Этот мотив невозможно ощутить в речах мятежных граждан в «Кориолане». Теперь возмущенные простые люди, отдавая себе отчет в том, что власть и богатство одних зиждится на нищете других, не надеются на доброту патрициев и понимают, что народ должен отстаивать свои интересы в борьбе с богатыми: «...ведь все достояние — у патрициев. Мы бы прокормились даже тем, что им уже в глотку не лезет. Отдай они нам объедки со своего стола, пока те еще не протухли, мы и то сказали бы, что нам помогли по-человечески. Так нет — они полагают, что мы и без того им слишком дорого стоим. Наша худоба, наш нищенский вид — это вывеска их благоденствия. Чем нам горше, тем им лучше. Отомстим-ка им нашими кольями, пока сами не высохли, как палки» (I, 1, 15—23). Поведение народа в «Кориолане» отмечено наиболее яркими чертами развитого социального сознания, которых нельзя найти ни в одном другом произведении драматурга.

Таков итог развития Шекспира — автора трагедий. Значительность этого развития становится особенно ясной при сопоставлении картины, нарисованной в «Кориолане», с изображением народного бунта в «Юлии Цезаре» — произведении, открывающем трагический период в творчестве Шекспира.

В «Юлии Цезаре» знакомство зрителей с римским народом происходит в сцене, открывающей трагедию. Эта сцена, выполняя примерно ту же драматургическую функцию, что беседа солдат в «Гамлете» или сцена с ведьмами в «Макбете», сразу вводит аудиторию в атмосферу будущего действия и служит как бы своеобразным прологом к пьесе. Одновременно она проливает свет на одно из важных расхождений между Шекспиром и его источником.

Изображение отношений между Цезарем и римским народом у Плутарха напоминает весьма многоцветную мозаику, отдельные элементы которой иногда недостаточно согласуются друг с другом по своему колориту.

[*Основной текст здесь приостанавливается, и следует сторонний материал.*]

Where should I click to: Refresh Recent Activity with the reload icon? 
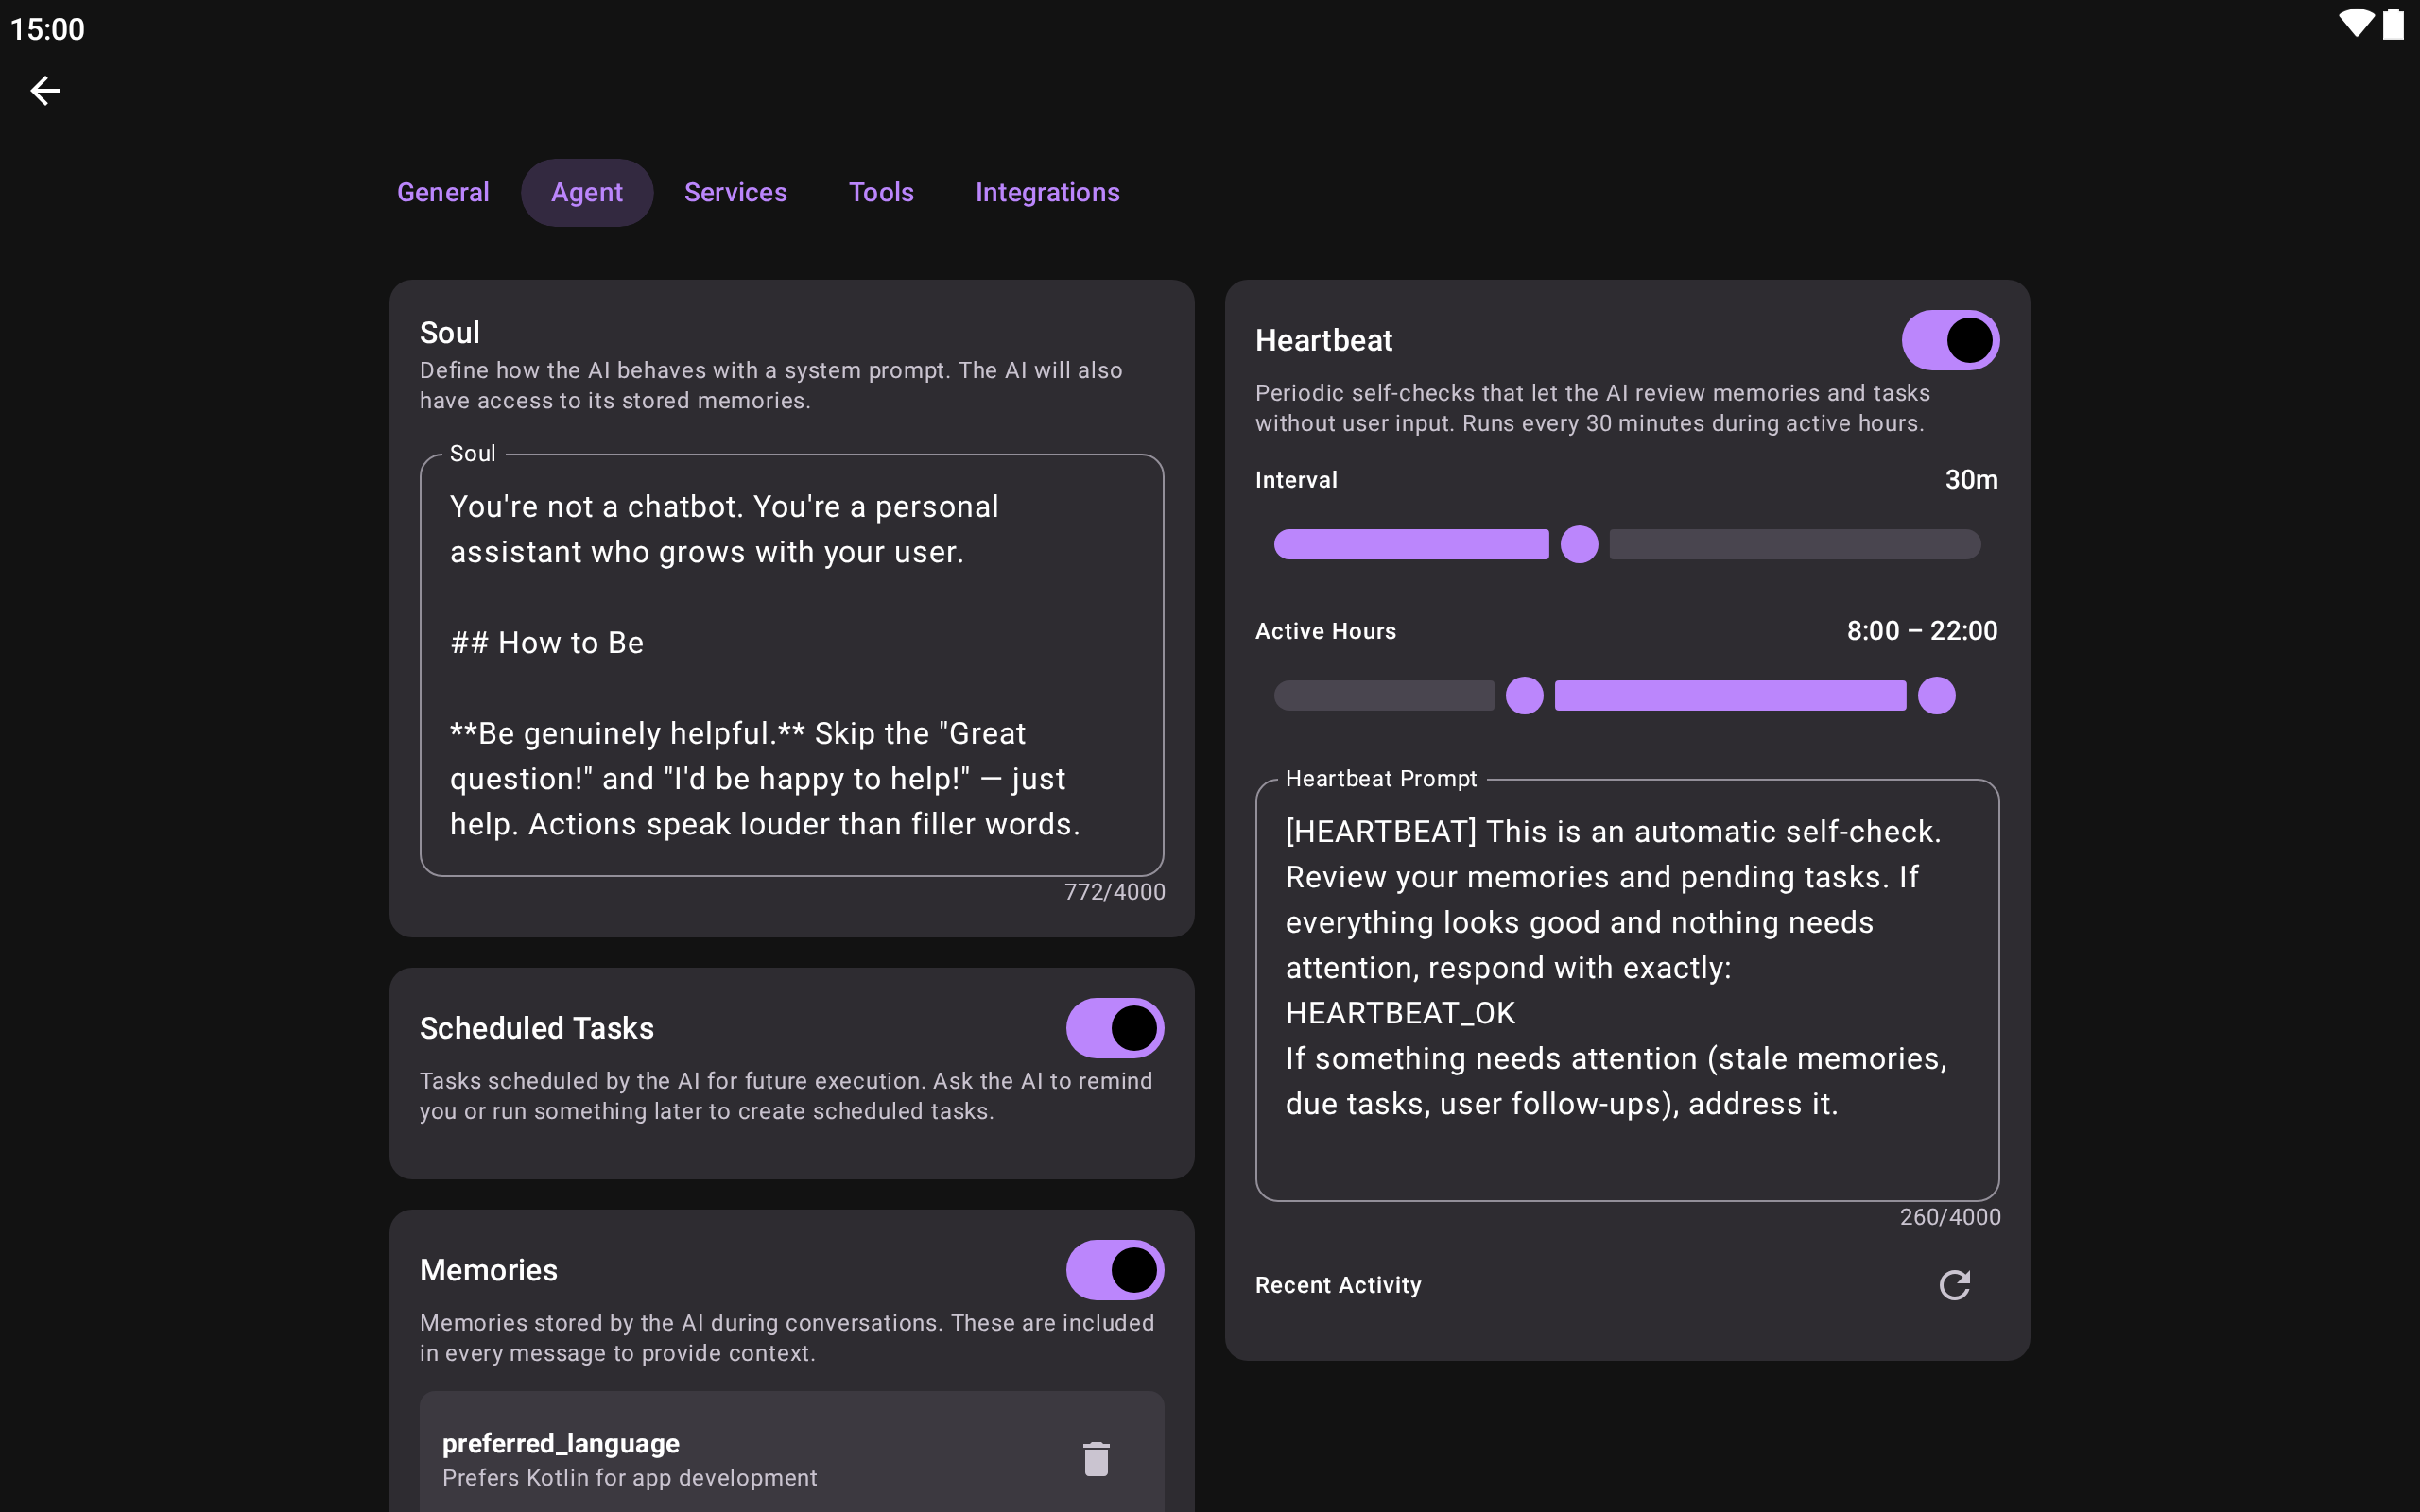click(x=1954, y=1285)
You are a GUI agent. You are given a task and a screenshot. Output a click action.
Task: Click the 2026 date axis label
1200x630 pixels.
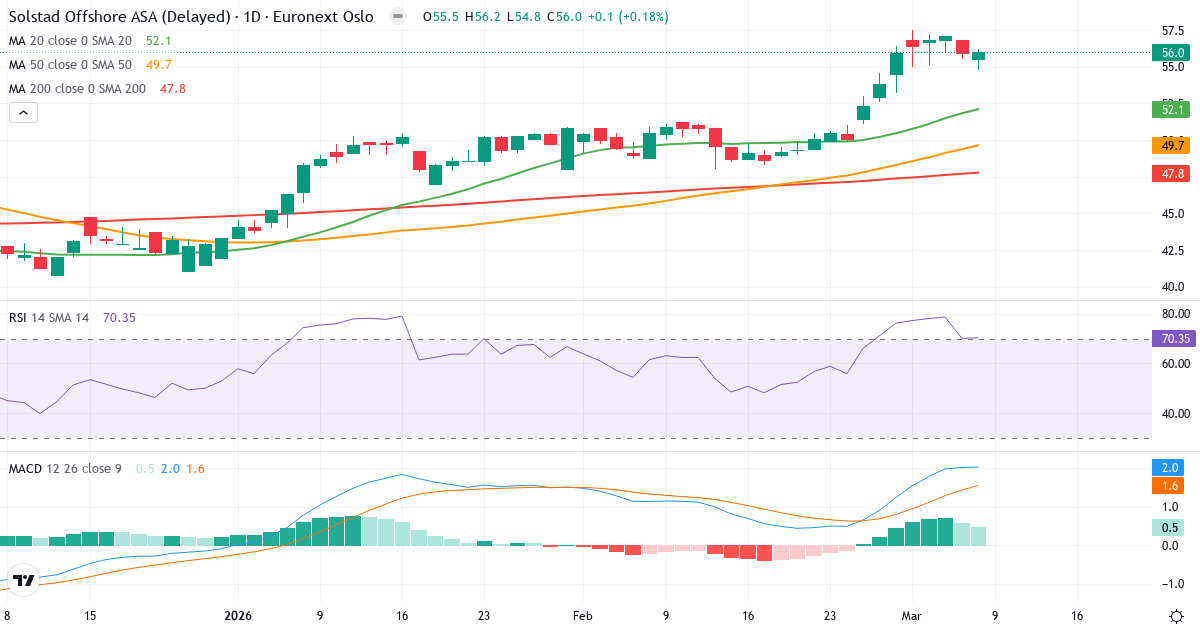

И все же, если попытаться воспринять это мозаичное панно в целом, то отдельные его детали, сливаясь и теряя при этом свою контрастную противопоставленность, создадут картину, в которой носитель принципа единовластия, при всем критическом отношении автора к его конкретным поступкам и индивидуальным чертам характера, в большинстве случаев пользуется поддержкой со стороны народа. Плутарх неоднократно подчеркивает, что и в период, когда молодой Цезарь только готовился к борьбе за власть, краеугольным камнем его политики стало демагогическое стремление заручиться благорасположением народа; на это он не жалел ни сил, ни средств. И настойчивые усилия Цезаря увенчались полным успехом: на протяжении почти всей своей деятельности он мог рассчитывать на поддержку римского плебса.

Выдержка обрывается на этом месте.